Mike looked more serious. "So what do we do with him? What do you think he saw?"

Javier stood near the door, which was now open. Without taking his eyes off the fire door, he called, "He could have seen everything. We can’t let him go."

Lisa had that distant look again, her eyes crawling over the kid. "We could kill him."

I laughed, weakly; after a moment the others joined in.

"I guess we keep him tied up for now. Someone will have to watch him," Mike said.

Rob nodded. "I’m here all night anyhow."

So they were going to keep him overnight. "Guys..." I cleared my throat, as everyone turned to me. "Um, you know that this is a felony, right?

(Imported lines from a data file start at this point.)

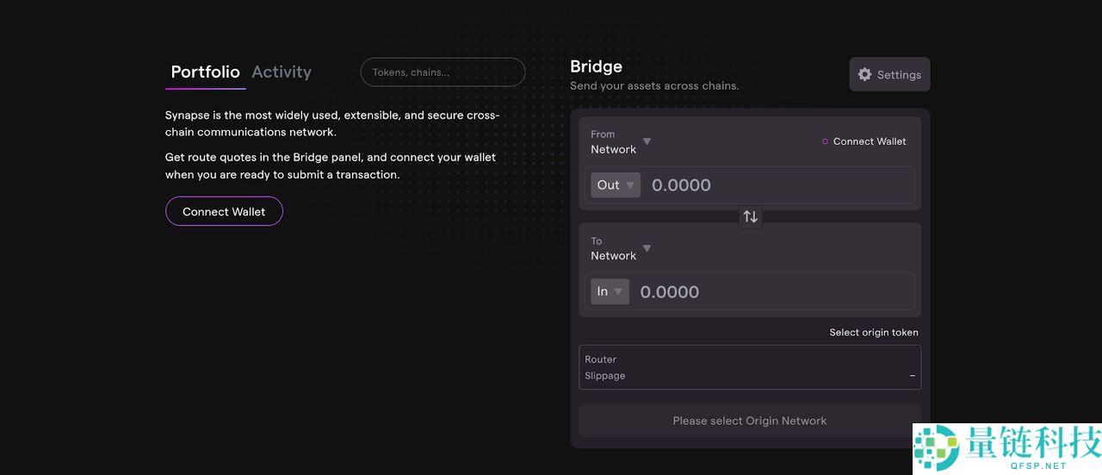This screenshot has width=1102, height=475.
Task: Open the Out token selector
Action: coord(616,185)
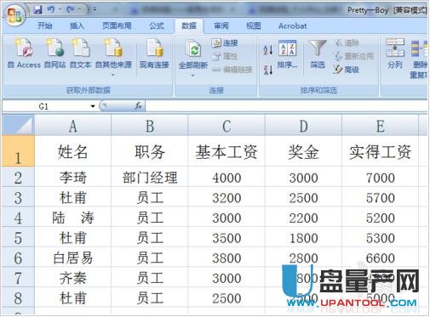430x317 pixels.
Task: Click the formula bar input field
Action: (x=286, y=106)
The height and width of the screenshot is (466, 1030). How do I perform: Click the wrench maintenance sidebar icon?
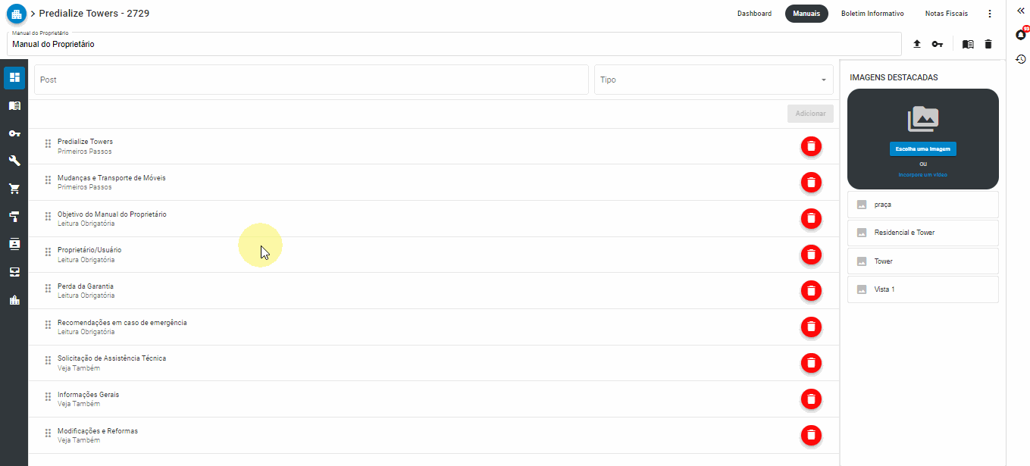14,161
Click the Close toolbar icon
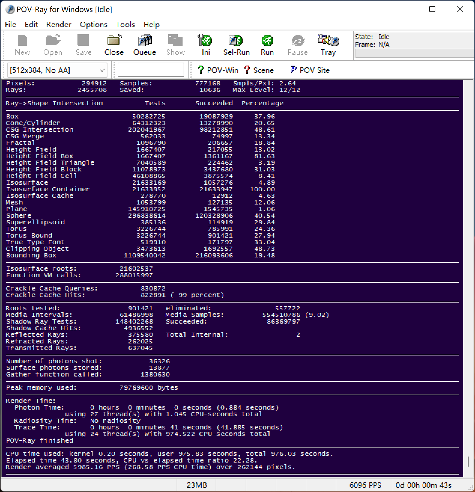Screen dimensions: 475x492 [x=114, y=45]
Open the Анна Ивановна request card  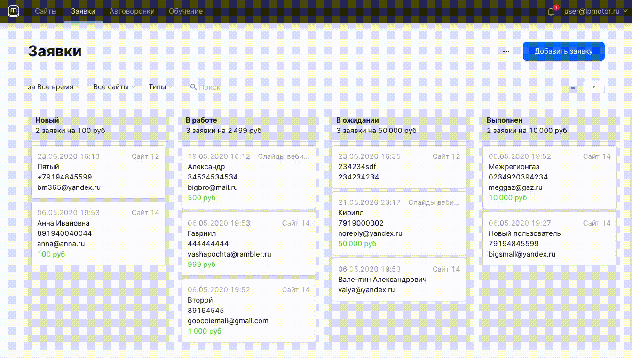pyautogui.click(x=98, y=233)
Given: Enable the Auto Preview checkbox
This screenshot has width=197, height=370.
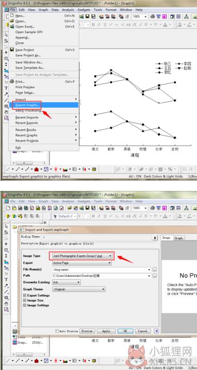Looking at the screenshot, I should (x=57, y=331).
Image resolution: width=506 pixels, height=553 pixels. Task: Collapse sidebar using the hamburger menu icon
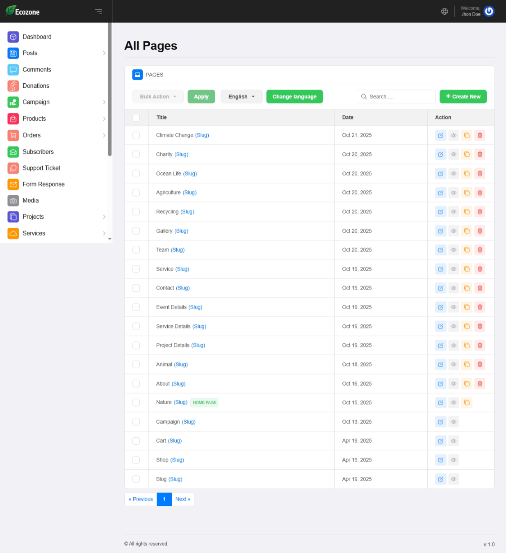(98, 11)
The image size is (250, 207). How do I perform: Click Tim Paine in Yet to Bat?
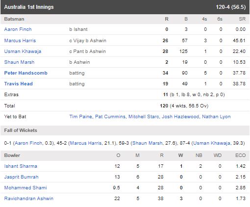tap(80, 117)
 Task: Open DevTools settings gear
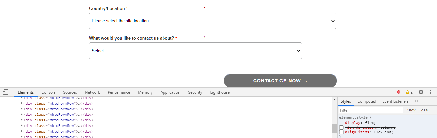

Involuntary restraint, or something like that..." I trailed off. No-one said anything. They were looking at me as though I were speaking in tongues.

After a few moments of that I just left. I didn’t care what they did to the kid. It wasn’t my problem. My boss watched the whole thing; if he didn’t give a damn, I wasn’t going to worry about it.

While I sat there trying to maneuver my fingers around the tiny little laptop keys, I kept replaying the scene in my head. The thing I kept getting stuck at was Mike. "What do you think he saw?"

Well, what was there to see?

It was nagging at me, irritating. Their stockpile of Nerf toys? The makings for more water balloons? Something more awful -– like squirt guns? They were acting like they’d caught a real spy, not a pretend spy in a pretend fight in an office building.

When did a coping mechanism become the problem to be coped with, itself?

I was still gnawing one fingernail and wondering, when a series of sharp cracks broke the silence. I jumped, my hands instantly trembling like leaves, the laptop sliding off onto the floor. I could taste something acrid and sulfurous, a familiar chemical smell. The Ops crew piled out of the conference room; a few moments later, Mike held up a scrap of something. He called out -– to me as much as any of the rest of them -– "Firecrackers." There was a look of disgust on Rob’s face. And possibly disappointment.

Retaliation was in order, but it was clear from the looks on their faces, over across the cubicles, that Mike and Rob were in disagreement as to what should be done. After a while, Rob turned away, stalking back to his cubicle. He’d lost the argument. He returned a few moments later with a paintball gun clutched in his hands. I remembered them from the company Leadership Seminar last year; I hadn’t gone, but Rob had. It was his sort of thing. Mike had shown me pictures.

Off trooped the Ops team, leaving Javier behind to look after their prisoner. I watched Javier for a while, but he was intent on the kid, his back to me. After a minute of this, I couldn’t stand it any longer. I got up and crept over to Rob’s cubicle.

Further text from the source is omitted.